What you need to do: Please look for the string "toolbar" below and report every line in which it occurs.

++++ Entries shown

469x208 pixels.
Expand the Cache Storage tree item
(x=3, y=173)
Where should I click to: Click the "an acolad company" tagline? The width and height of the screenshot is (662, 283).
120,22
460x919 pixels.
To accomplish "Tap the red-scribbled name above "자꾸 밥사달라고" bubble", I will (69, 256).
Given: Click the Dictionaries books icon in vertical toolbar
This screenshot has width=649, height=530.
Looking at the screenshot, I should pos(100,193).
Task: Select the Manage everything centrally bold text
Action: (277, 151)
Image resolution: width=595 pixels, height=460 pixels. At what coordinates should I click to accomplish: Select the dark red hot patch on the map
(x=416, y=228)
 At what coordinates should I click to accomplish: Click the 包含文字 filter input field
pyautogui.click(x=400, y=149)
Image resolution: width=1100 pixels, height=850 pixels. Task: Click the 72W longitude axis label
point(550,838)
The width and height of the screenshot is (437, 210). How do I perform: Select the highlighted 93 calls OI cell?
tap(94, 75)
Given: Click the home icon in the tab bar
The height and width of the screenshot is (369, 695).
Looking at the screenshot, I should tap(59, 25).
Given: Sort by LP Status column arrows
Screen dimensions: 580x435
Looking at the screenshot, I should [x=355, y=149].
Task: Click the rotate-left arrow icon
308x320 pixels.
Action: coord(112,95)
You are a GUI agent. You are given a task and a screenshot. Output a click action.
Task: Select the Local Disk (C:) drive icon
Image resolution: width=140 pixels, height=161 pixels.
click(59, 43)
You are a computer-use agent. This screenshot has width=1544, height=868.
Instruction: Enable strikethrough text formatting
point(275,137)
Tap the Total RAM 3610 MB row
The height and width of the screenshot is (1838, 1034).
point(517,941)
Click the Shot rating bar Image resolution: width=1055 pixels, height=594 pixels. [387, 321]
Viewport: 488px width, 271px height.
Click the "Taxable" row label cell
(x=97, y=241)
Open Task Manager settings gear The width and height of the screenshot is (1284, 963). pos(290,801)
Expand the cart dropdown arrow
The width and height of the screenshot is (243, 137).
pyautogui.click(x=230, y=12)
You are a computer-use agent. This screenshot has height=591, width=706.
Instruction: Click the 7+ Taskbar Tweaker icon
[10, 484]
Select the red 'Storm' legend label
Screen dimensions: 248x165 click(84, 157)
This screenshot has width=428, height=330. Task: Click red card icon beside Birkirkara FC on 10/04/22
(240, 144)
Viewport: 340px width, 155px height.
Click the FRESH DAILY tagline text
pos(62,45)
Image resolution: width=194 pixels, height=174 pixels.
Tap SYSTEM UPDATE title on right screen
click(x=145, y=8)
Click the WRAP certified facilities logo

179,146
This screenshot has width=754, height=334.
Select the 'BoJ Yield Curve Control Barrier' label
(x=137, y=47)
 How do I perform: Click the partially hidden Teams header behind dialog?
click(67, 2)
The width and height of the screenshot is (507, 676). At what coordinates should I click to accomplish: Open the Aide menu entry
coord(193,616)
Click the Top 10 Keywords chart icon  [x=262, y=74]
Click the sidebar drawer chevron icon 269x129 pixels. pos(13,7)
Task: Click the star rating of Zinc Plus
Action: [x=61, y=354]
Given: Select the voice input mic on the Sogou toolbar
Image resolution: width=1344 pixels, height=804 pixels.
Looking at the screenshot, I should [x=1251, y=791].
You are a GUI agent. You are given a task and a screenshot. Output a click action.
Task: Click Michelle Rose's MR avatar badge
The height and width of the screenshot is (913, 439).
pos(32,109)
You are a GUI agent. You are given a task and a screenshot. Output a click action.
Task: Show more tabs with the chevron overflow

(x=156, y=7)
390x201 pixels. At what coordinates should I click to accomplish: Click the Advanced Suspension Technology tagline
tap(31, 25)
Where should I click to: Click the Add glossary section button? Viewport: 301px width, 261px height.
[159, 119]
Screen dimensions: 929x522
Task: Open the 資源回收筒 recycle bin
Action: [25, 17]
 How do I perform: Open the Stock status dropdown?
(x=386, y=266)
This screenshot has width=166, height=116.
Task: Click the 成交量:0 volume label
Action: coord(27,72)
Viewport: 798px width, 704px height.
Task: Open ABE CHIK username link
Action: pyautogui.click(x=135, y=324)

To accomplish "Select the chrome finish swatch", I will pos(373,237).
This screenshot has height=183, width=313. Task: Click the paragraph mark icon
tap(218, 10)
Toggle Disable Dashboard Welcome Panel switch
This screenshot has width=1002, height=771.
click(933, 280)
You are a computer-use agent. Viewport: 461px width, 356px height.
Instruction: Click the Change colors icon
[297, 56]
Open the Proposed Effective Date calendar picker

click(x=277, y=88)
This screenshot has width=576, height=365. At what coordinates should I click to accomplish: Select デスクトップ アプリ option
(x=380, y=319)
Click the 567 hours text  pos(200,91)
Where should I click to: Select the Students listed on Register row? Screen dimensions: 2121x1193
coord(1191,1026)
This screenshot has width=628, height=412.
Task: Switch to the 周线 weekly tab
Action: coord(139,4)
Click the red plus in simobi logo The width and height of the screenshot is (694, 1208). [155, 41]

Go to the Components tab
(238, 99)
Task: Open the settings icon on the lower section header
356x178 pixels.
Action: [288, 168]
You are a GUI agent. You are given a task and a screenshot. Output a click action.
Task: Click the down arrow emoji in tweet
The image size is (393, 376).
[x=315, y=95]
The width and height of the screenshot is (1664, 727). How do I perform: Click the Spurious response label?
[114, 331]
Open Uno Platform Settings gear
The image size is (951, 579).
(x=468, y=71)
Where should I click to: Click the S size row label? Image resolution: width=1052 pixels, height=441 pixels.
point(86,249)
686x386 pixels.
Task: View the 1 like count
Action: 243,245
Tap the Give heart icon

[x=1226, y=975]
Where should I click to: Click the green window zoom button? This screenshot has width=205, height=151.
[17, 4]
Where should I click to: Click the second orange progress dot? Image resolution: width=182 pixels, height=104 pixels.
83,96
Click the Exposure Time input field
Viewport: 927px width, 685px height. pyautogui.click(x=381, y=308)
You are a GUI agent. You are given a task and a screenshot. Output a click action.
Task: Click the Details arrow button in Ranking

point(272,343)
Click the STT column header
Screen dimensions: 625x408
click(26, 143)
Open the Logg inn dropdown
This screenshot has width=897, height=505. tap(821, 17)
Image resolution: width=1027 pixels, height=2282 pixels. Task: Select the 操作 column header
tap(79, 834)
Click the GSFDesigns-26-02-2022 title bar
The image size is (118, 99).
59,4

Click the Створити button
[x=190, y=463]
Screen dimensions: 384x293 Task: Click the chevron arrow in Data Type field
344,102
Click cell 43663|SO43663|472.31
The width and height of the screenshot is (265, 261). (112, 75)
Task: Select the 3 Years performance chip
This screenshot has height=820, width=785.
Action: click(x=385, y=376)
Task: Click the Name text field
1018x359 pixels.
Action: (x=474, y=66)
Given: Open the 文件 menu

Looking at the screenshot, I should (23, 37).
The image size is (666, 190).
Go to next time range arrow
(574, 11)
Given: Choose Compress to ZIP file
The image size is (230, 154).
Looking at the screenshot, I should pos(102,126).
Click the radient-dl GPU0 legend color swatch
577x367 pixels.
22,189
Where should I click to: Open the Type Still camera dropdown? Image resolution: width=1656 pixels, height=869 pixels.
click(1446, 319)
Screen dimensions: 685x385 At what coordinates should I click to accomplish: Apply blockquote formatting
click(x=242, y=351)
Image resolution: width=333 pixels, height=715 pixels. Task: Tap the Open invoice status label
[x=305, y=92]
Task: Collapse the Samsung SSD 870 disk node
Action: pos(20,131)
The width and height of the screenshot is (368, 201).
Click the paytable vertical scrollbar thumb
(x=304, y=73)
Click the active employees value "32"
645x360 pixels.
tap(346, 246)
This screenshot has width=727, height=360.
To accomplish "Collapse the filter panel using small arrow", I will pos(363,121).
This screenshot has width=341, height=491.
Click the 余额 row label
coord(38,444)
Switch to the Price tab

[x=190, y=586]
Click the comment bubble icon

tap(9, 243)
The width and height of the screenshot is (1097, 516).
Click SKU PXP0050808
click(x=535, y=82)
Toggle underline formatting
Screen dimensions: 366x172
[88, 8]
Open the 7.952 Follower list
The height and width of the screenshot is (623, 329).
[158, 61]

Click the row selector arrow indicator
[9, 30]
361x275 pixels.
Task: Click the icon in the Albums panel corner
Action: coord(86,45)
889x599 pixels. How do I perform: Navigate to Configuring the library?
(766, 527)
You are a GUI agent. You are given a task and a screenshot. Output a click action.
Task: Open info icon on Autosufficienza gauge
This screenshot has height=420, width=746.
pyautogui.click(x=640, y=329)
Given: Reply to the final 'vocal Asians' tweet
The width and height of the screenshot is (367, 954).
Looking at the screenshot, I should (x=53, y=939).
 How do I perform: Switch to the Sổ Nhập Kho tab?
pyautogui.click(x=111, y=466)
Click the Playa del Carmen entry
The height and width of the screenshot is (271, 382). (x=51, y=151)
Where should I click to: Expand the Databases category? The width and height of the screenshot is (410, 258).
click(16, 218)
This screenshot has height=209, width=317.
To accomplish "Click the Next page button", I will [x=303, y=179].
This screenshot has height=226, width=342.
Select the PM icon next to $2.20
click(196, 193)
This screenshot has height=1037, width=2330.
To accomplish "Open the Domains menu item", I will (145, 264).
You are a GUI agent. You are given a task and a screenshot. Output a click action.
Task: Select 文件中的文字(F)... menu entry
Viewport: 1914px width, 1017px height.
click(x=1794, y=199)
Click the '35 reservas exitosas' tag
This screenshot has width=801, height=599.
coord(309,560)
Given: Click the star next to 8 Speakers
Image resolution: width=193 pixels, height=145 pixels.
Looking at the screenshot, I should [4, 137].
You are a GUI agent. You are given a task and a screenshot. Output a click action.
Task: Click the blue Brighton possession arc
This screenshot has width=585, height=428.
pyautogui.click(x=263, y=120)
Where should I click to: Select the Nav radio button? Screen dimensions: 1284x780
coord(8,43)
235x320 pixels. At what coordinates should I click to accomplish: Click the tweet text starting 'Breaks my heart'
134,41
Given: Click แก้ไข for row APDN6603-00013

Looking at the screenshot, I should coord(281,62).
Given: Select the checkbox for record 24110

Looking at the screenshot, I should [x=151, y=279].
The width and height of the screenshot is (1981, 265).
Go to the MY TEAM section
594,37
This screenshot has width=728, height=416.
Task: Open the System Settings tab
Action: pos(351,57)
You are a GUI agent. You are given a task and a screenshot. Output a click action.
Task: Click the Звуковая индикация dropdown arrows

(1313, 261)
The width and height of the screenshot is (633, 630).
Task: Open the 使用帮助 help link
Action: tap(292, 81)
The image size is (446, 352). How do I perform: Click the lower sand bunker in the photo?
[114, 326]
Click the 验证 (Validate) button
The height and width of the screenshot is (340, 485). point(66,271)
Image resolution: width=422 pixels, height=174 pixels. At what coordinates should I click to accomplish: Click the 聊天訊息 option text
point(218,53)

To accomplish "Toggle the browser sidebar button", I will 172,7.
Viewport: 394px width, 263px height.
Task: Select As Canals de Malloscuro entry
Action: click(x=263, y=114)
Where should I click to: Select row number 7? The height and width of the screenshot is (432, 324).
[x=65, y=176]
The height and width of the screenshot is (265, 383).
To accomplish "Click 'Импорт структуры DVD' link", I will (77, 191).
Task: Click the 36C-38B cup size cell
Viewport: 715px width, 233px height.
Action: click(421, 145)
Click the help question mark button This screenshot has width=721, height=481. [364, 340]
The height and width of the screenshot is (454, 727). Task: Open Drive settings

++++++++

Result for this task:
Given: Click the Dictionaries books icon in vertical toolbar
Given: Select the voice input mic on the Sogou toolbar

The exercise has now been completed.